Passaggio di diurni e vecchio ordinamento: per il passaggio dai corsi di diurna al secondo livello IeA, il pregresso va inserito nel PFI e, nello scrutinio finale, si parte dalla media della terza classe diurna per attribuire un unico credito. Per i rientri dal vecchio ordinamento serale, i risultati pregressi restano validi e lo studente frequenta solo il terzo periodo; i punteggi restano acquisiti. Per studenti diplomati che cercano un nuovo titolo, il credito di partenza resta quello del percorso di diurno e va sommato al terzo periodo per la presentazione all’esame.
FAQs
Istruzione degli adulti e maturità: come funzionano crediti e passaggi secondo le FAQ del Ministero
Nel secondo livello IeA, se il PFI prevede due anni, il credito viene attribuito in un’unica valutazione al termine dell’intero periodo (non due momenti separati). In caso di errore di attribuzione, l’istituto attua l’autotutela per annullare l’errore e correggere il punteggio al termine del secondo periodo.

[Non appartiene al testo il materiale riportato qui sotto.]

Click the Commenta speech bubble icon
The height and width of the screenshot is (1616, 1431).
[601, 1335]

Se l’alunno resta nello stesso istituto, l’istituto procede in autotutela ad annullare l’errore e correggere il credito al termine del secondo periodo. Se c’è trasferimento, la valutazione finale è complessiva, basata sul giudizio intermedio e sulla media delle valutazioni finali.
Per il passaggio di diurni al secondo livello IeA, il pregresso va inserito nel PFI e, nello scrutinio finale, si parte dalla media della terza classe diurna per attribuire un unico credito.
Per i rientri dal vecchio ordinamento serale, i risultati pregressi restano validi e lo studente frequenta solo il terzo periodo; i punteggi restano acquisiti. Per studenti diplomati che cercano un nuovo titolo, il credito di partenza resta quello del percorso di diurno e va sommato al terzo periodo per l’esame.
Riferimenti normativi: Patto Formativo Individuale (PFI) e DPR 263/2012, che guidano la rendicontazione corretta e coerente con l’esame finale.